Community College Dean Suggests Outsourcing Email, Ditching Proprietary Software

I think I personally drove our previous IT guru to retirement with my constant nagging about 'open source' that and 'free' that. (See this post from 2005 as an example.) His responses started off generous-but-condescending -- "that's an interesting idea, but as you know, we don't have the staff to support it" -- and eventually became downright testy. But it struck me as a good idea then, and it strikes me as even more so now. In a time when we're shrinking the cadre of full-time faculty to save money, why the hell are we buying servers and paying staff for our own internal email system? Why not use gmail (or something similar) and use the savings to, I don't know, hire faculty?

Going farther, why the hell are we sending boatloads of cash to Microsoft for a gazillion Office licenses when AbiWord and OpenOffice are out there for free? (Google Docs shows promise, too.) For that matter, why not try Linux instead of Windows?
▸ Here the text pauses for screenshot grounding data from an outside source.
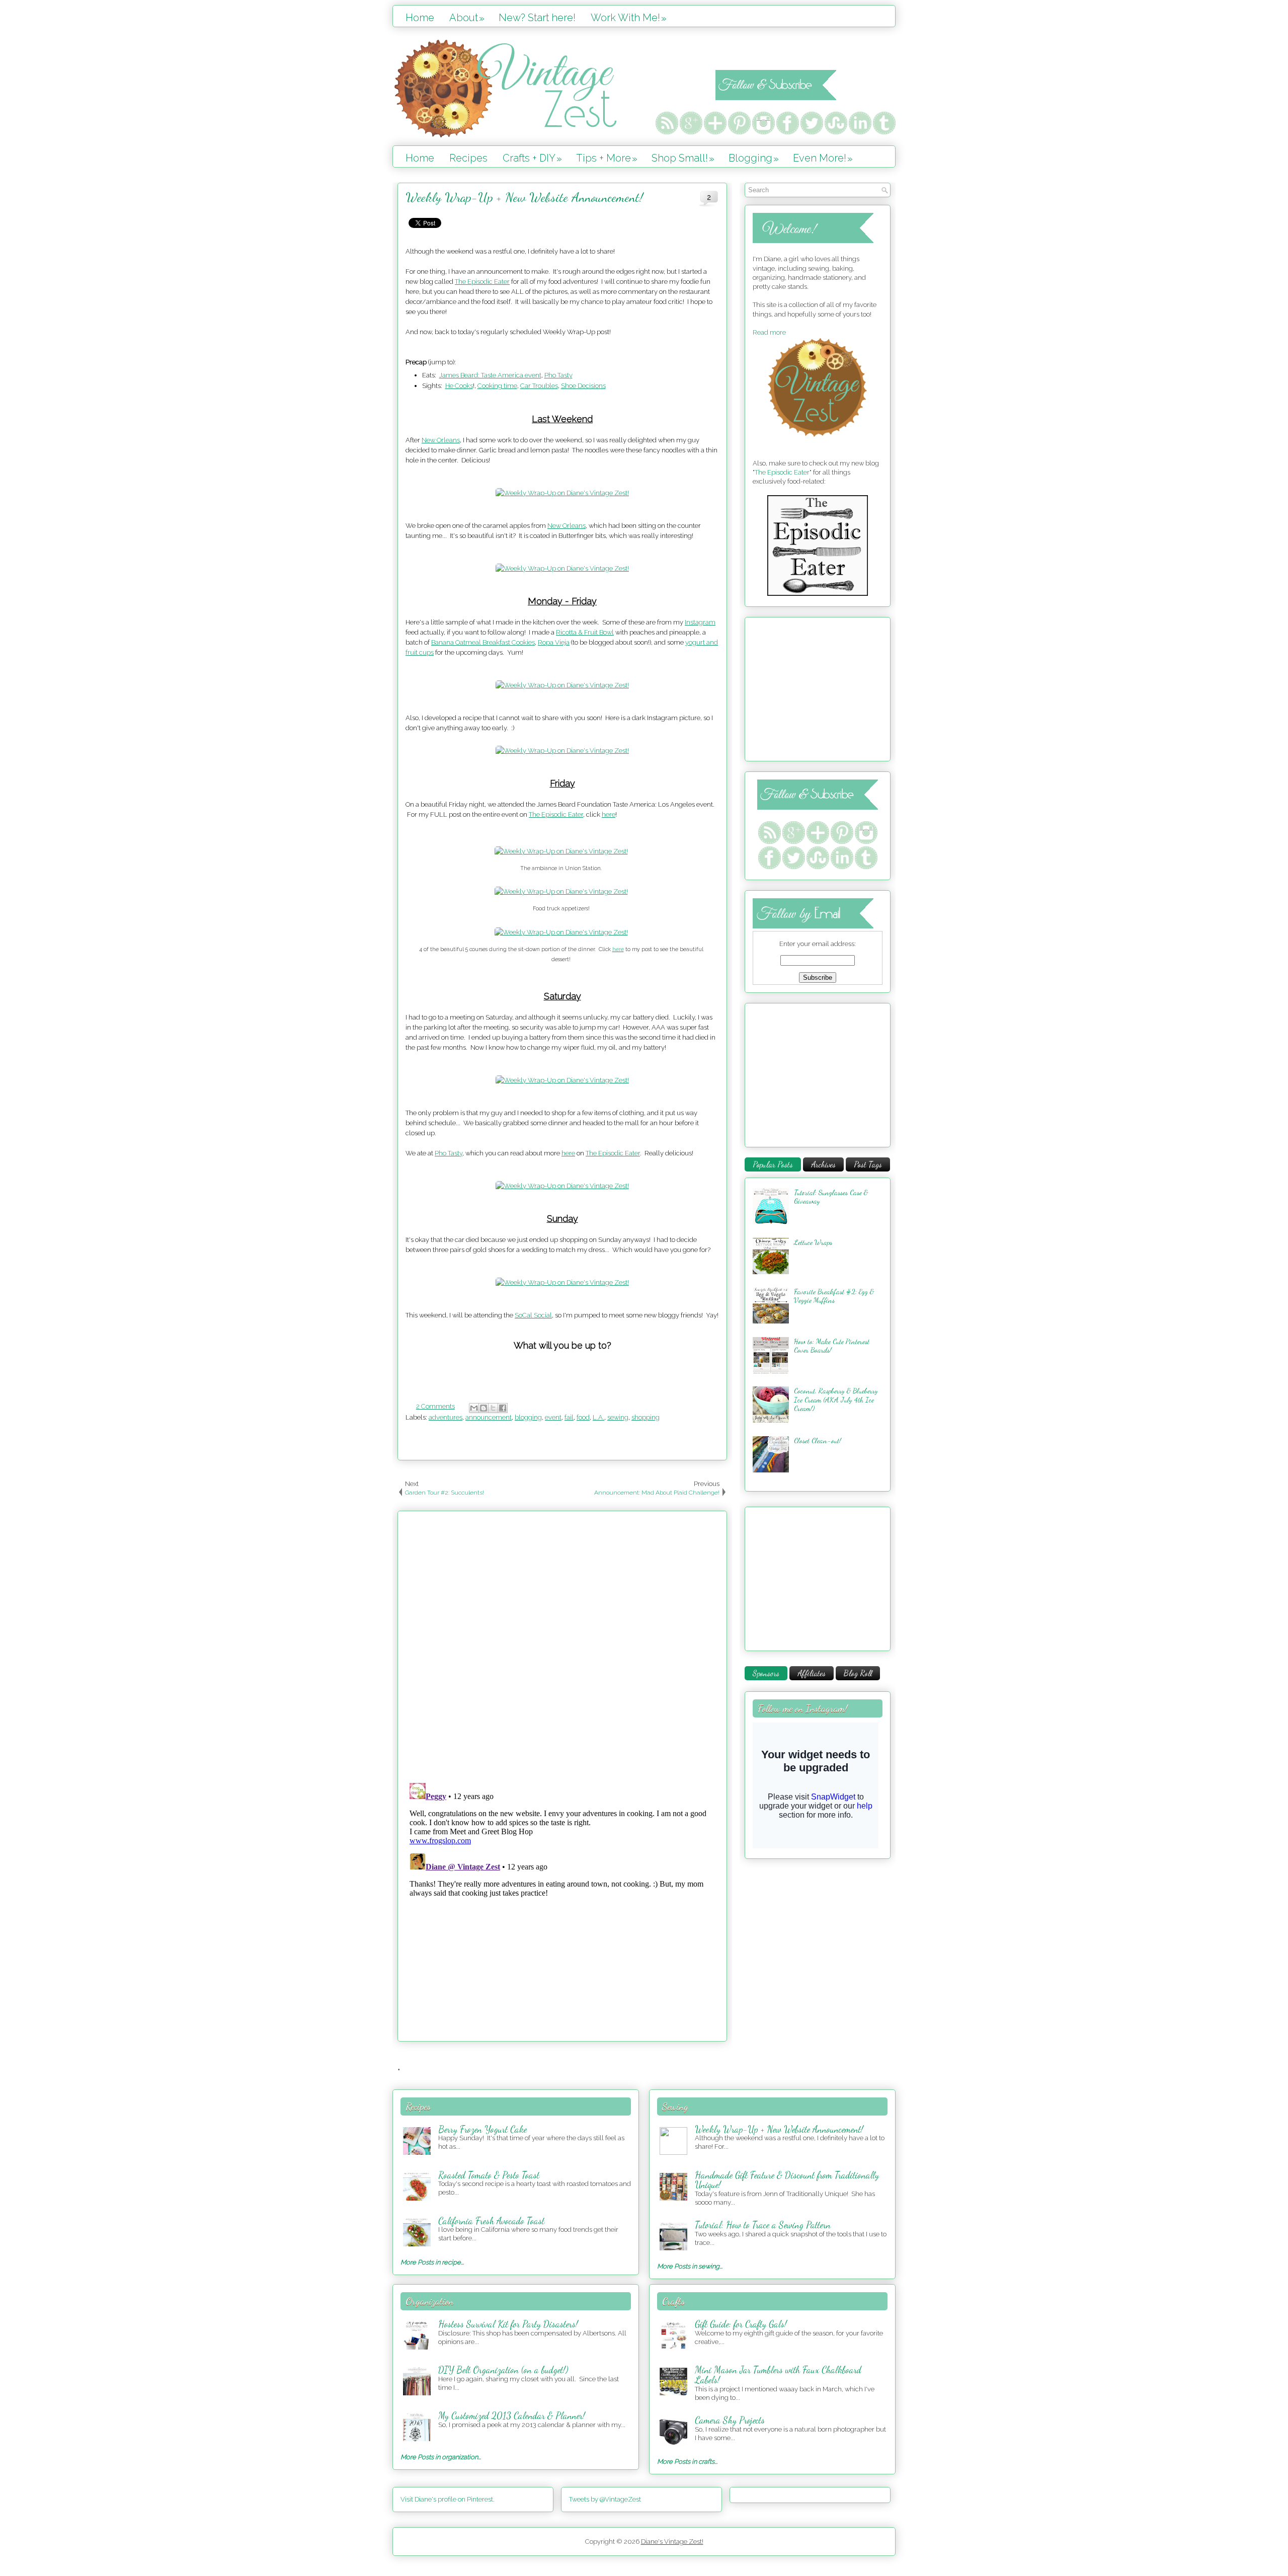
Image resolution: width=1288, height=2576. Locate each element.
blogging (528, 1417)
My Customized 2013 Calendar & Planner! (511, 2415)
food (583, 1417)
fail (569, 1417)
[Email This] (474, 1408)
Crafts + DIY (532, 158)
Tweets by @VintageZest (605, 2499)
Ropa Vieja (554, 642)
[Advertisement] (815, 688)
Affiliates (811, 1673)
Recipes (468, 158)
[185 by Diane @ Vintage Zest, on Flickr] (562, 1080)
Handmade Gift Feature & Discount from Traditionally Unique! (787, 2180)
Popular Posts (773, 1164)
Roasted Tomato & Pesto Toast (488, 2174)
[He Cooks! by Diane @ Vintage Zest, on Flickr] (562, 493)
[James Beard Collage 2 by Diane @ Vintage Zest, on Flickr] (561, 932)
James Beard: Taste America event (490, 375)
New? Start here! (537, 18)
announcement (488, 1417)
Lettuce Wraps (813, 1242)
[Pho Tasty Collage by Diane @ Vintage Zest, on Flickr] (562, 1186)
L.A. (598, 1417)
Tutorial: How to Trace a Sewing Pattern (763, 2224)
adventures (445, 1417)
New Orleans (441, 440)
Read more (769, 332)
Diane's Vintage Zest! (672, 2541)
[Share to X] (493, 1408)
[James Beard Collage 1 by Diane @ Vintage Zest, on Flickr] (561, 851)
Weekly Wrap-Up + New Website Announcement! (524, 197)
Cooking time (497, 385)
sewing (617, 1417)
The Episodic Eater (482, 281)
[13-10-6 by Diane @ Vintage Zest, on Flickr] (562, 750)
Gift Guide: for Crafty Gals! (741, 2323)
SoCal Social (533, 1315)
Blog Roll (858, 1673)
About (467, 18)
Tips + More (606, 158)
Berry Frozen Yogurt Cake (482, 2129)
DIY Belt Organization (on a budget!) (503, 2369)
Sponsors (766, 1673)
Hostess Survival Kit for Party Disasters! (508, 2323)
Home (420, 18)
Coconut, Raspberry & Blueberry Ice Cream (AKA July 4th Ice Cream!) (836, 1399)
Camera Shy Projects (730, 2420)
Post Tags (868, 1164)
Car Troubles (539, 385)
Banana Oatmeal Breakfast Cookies (483, 642)
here (608, 814)
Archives (823, 1164)
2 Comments (435, 1406)
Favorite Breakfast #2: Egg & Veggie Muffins (834, 1295)
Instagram (700, 622)
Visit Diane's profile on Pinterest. (447, 2499)
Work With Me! (629, 18)
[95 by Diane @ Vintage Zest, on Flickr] (562, 568)
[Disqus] (562, 1644)
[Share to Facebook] (503, 1408)
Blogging (754, 158)
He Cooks (459, 385)
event (553, 1417)
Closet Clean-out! (817, 1440)
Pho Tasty (558, 375)
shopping (645, 1417)
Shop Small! (683, 158)
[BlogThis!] (483, 1408)
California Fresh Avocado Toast (491, 2220)
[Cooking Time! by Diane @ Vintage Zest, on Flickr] (562, 685)
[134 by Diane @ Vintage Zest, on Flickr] (561, 891)
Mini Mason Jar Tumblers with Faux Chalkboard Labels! (778, 2374)
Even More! (823, 158)
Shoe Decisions (583, 385)
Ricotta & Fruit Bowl (585, 632)
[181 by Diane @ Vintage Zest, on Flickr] (562, 1282)
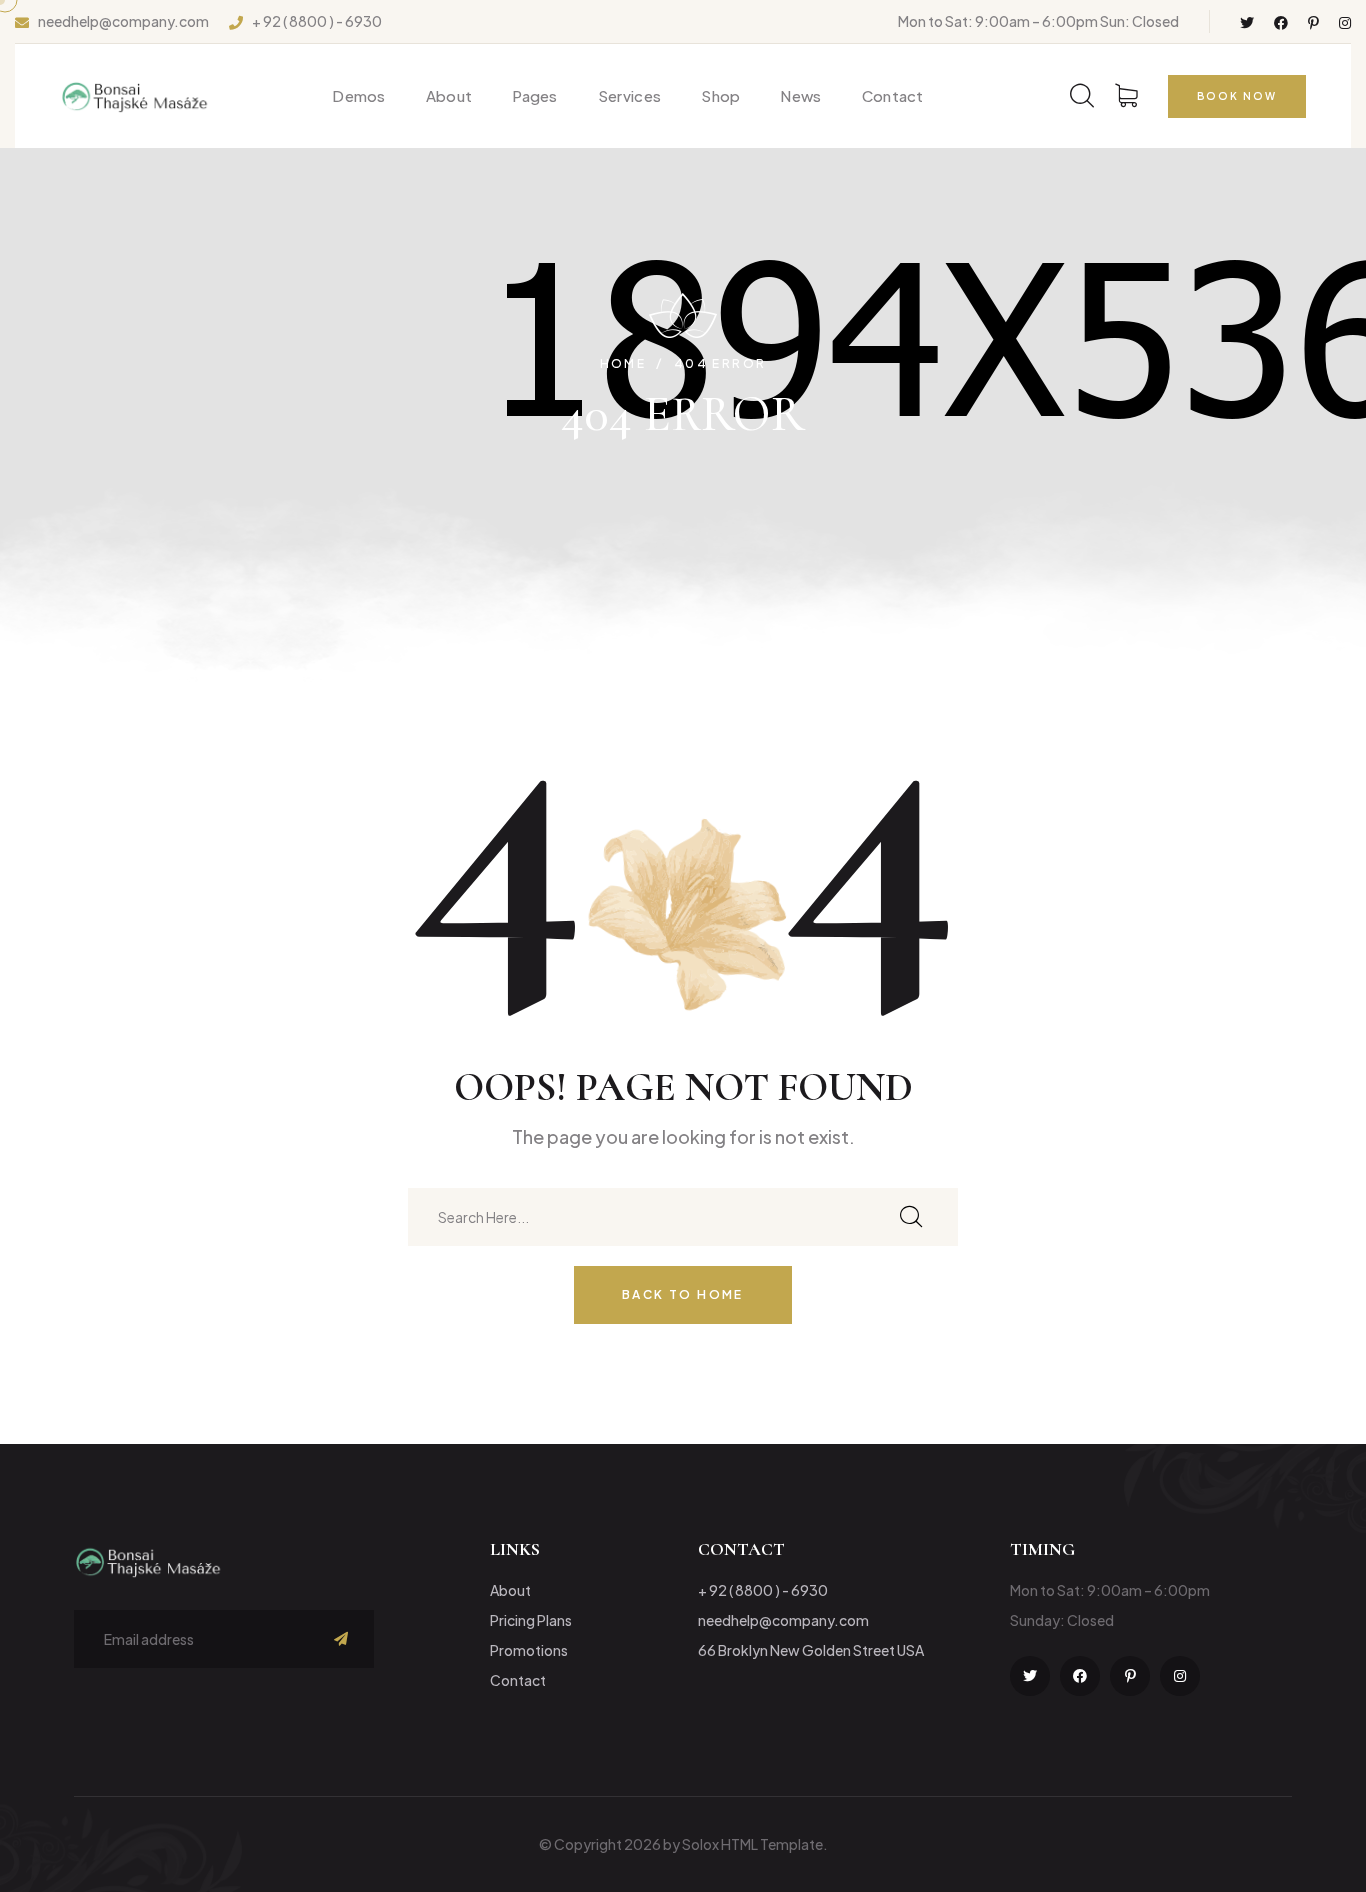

Let Bill Gates absorb the hit, rather than my English department. He's better able to take it. And the time we save with fewer system crashes wouldn't be trivial.

And have you tried Blackboard/WebCT recently? Sheesh. I mean, Sakai and Moodle are just sitting there...

The only semi-persuasive argument I've heard for continuing to feed the Windows pig is that it's the "industry standard." That's true, but circular. It's true until it abruptly isn't.

Also, if the Windows ecosystem used open document formats, then switching to another system (Mac, Linux, whatever) would be trivial.